= Beginning of Section =
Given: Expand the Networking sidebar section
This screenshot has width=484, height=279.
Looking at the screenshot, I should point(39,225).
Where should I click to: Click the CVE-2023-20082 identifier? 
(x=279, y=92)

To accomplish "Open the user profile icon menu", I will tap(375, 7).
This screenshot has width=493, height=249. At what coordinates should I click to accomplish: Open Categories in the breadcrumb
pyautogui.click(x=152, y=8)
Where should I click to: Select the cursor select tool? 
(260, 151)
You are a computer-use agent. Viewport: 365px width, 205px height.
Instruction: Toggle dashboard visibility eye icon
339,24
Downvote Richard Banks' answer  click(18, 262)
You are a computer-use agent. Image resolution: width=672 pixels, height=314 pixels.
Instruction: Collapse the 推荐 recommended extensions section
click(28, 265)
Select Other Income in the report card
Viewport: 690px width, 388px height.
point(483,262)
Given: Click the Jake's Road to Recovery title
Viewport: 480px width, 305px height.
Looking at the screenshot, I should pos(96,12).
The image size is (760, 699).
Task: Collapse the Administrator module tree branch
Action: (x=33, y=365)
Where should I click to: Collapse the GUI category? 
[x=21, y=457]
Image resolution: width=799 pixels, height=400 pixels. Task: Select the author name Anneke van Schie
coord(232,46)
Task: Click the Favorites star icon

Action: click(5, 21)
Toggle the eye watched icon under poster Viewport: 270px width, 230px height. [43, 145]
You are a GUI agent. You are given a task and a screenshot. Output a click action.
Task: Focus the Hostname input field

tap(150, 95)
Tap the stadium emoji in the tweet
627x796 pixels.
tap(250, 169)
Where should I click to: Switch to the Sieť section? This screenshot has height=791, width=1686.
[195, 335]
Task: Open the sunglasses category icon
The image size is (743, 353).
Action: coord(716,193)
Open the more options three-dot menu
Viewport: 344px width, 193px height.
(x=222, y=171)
= End of Section =
> **Assignment**: For this exercise, transcribe the whole listing verbatim.

> **Exercise result**:
Given: Expand the Networking sidebar section
This screenshot has width=484, height=279.
Looking at the screenshot, I should point(39,225).
Where should I click to: Click the CVE-2023-20082 identifier? 
(x=279, y=92)

To accomplish "Open the user profile icon menu", I will tap(375, 7).
This screenshot has width=493, height=249. At what coordinates should I click to accomplish: Open Categories in the breadcrumb
pyautogui.click(x=152, y=8)
Where should I click to: Select the cursor select tool? 
(260, 151)
You are a computer-use agent. Viewport: 365px width, 205px height.
Instruction: Toggle dashboard visibility eye icon
339,24
Downvote Richard Banks' answer  click(18, 262)
You are a computer-use agent. Image resolution: width=672 pixels, height=314 pixels.
Instruction: Collapse the 推荐 recommended extensions section
click(28, 265)
Select Other Income in the report card
Viewport: 690px width, 388px height.
point(483,262)
Given: Click the Jake's Road to Recovery title
Viewport: 480px width, 305px height.
Looking at the screenshot, I should pos(96,12).
The image size is (760, 699).
Task: Collapse the Administrator module tree branch
Action: (x=33, y=365)
Where should I click to: Collapse the GUI category? 
[x=21, y=457]
Image resolution: width=799 pixels, height=400 pixels. Task: Select the author name Anneke van Schie
coord(232,46)
Task: Click the Favorites star icon

Action: click(5, 21)
Toggle the eye watched icon under poster Viewport: 270px width, 230px height. [43, 145]
You are a GUI agent. You are given a task and a screenshot. Output a click action.
Task: Focus the Hostname input field

tap(150, 95)
Tap the stadium emoji in the tweet
627x796 pixels.
tap(250, 169)
Where should I click to: Switch to the Sieť section? This screenshot has height=791, width=1686.
[195, 335]
Task: Open the sunglasses category icon
The image size is (743, 353).
Action: coord(716,193)
Open the more options three-dot menu
Viewport: 344px width, 193px height.
(x=222, y=171)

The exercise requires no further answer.